People suffering from gastric reflux over a longer period of time will develop a so-called Barrett’s Esophagus (BE). This is a condition, in which the lower part of the esophagus is covered with a different type of tissue. Normal esophageal tissue cannot resist gastric acid, which typically escapes from the stomach in people suffering from reflux. As a defense mechanism the body starts replacing the esophageal tissue with a tissue type similar to that of the small intestine, which is acid-resistant. However, this process greatly increases the chance of developing cancer. Patients with a BE are regularly screened and if the developing cancer is detected at an early stage, it can removed by a small surgical procedure. When the cancer is detected at a later stage of the disease, the only treatment is surgical removal of the entire esophagus and the survival chances of the patient are drastically decreased (nearly 100% five-year-survival for early detection vs. 10-15% five-year-survival for late detection). Hence, it is of crucial importance to the patient that these cancers are detected at an early stage. However, these early cancerous lesions have shown to be very hard to identify by endoscopic inspection and are therefore regularly missed. For this reason, a Computer-Aided Detection (CAD) system to aid the gastroenterologist in identifying these early cancerous lesions in BE is highly desirable. Furthermore, such a system offers an objective second opinion, to reduce the considerable intra-observer variability for Barrett cancer detection.
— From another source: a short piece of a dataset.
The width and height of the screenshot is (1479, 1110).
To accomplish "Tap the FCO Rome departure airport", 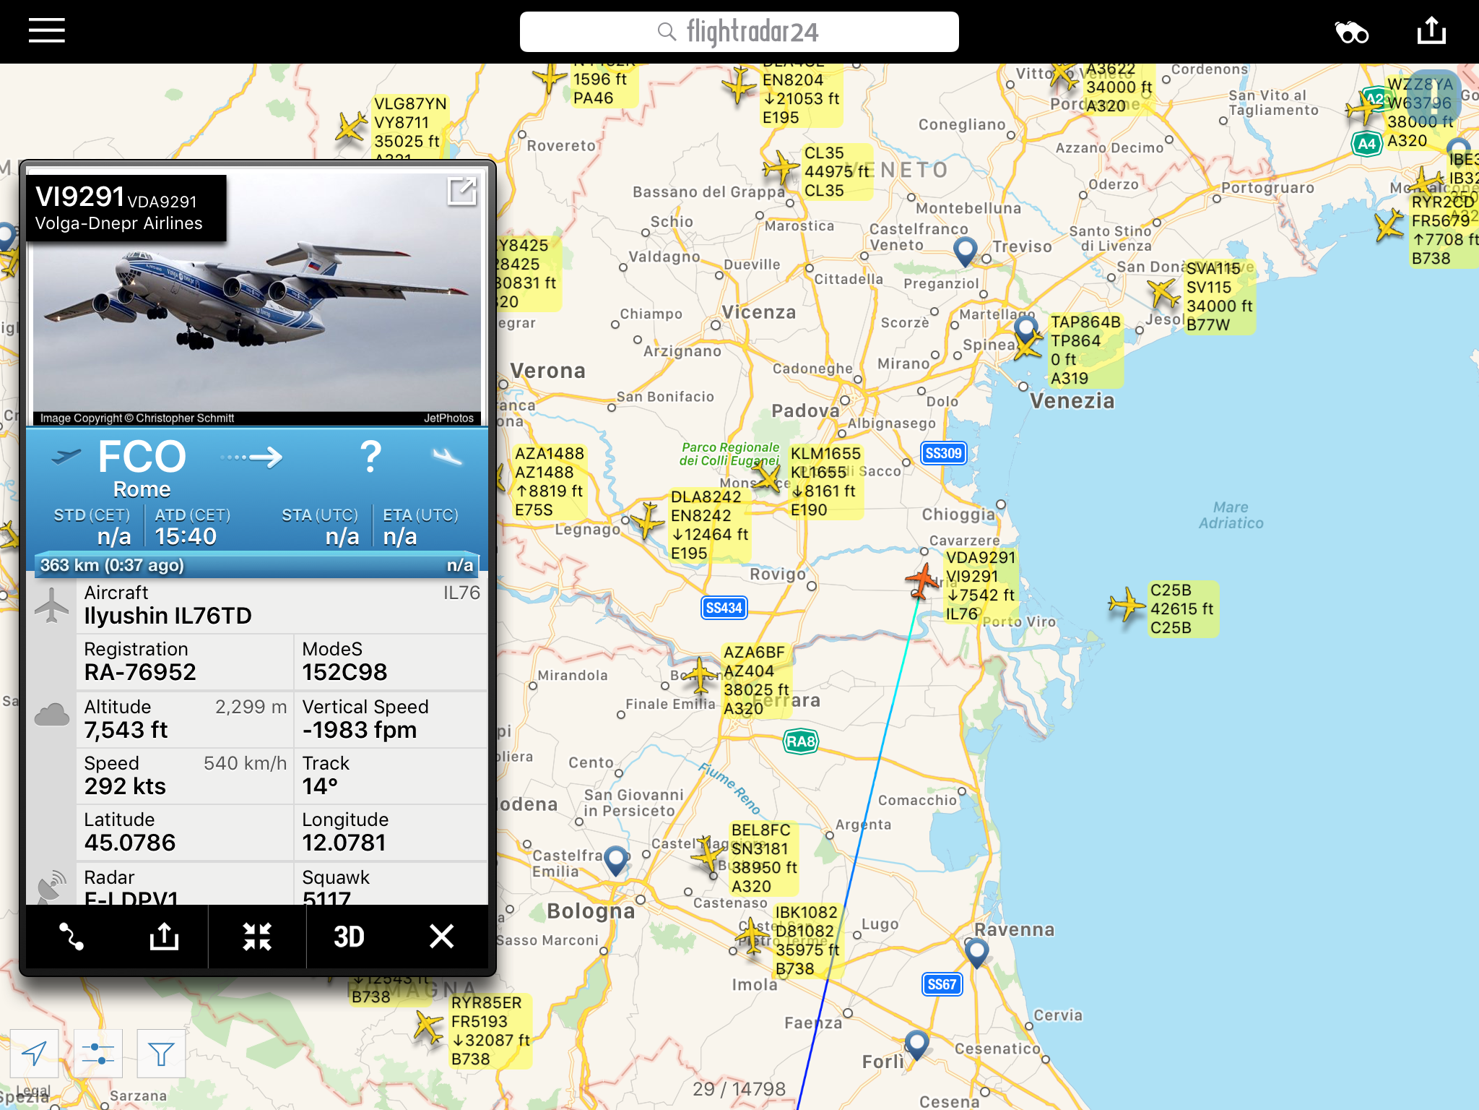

In this project, a CAD system is developed that inspects the esophageal tissue during endoscopic screening. Over the past couple of years, we have explored different machine learning methods, such as Support Vector Machines (SVM), Decision Forests and Neural Networks for this purpose. In our studies, we have analyzed the spectral characteristics of early cancerous tissue and exploited this knowledge to develop tuned wavelet-based filters that are able to capture the distinctive texture patterns associated with early cancer. Furthermore, we have experimented with different features that are often used in computer vision algorithms, such as Local Binary Patterns (LBP), Gray-Level Co-occurrence Matrices (GLCM) and Histogram of Oriented Gradients (HOG). Our latest results show that trained computer algorithms are able to detect early cancer in BE, with an accuracy close to that of internationally recognized experts.
Although promising results are demonstrated for automated Barrett’s cancer detection, a number of steps still need to be taken to prepare such an algorithm for clinical application. The current algorithm operates on still endoscopic images, while a clinical system must process endoscopic video. Although endoscopic video analysis offers additional challenges, such as variable frame quality and strong demands on processing time, it also yields a number of opportunities, like exploiting temporal information. The three involved hospitals are expert centers regarding Barrett’s esophagus and provide a continuous stream of endoscopic videos for our joint research collaboration. In this project, we employ these endoscopic video’s for the development of an system for the automated detection of early Barrett’s cancer. This involves a number of research activities, which are listed below.
- Efficient implementation of adequate preprocessing to enable (real-time) endoscopic video processing
- Identification of discriminative features and machine learning methods for robust and accurate cancer detection
- Evaluation of the developed cancer detection methods on endoscopic videos, annotated by at least three experts on Barrett cancer
A C++ framework is currently available to allow frame-by-frame analysis of the endoscopic videos. However, the detection performance is not optimal and should become more robust and novel methods should be investigated and implemented to achieve this result. Although the current C++ algorithm executes very fast, for investigation the potential of Convolutional Neural Networks (CNN), other programming environments could also be used, such as TensorFlow and Python.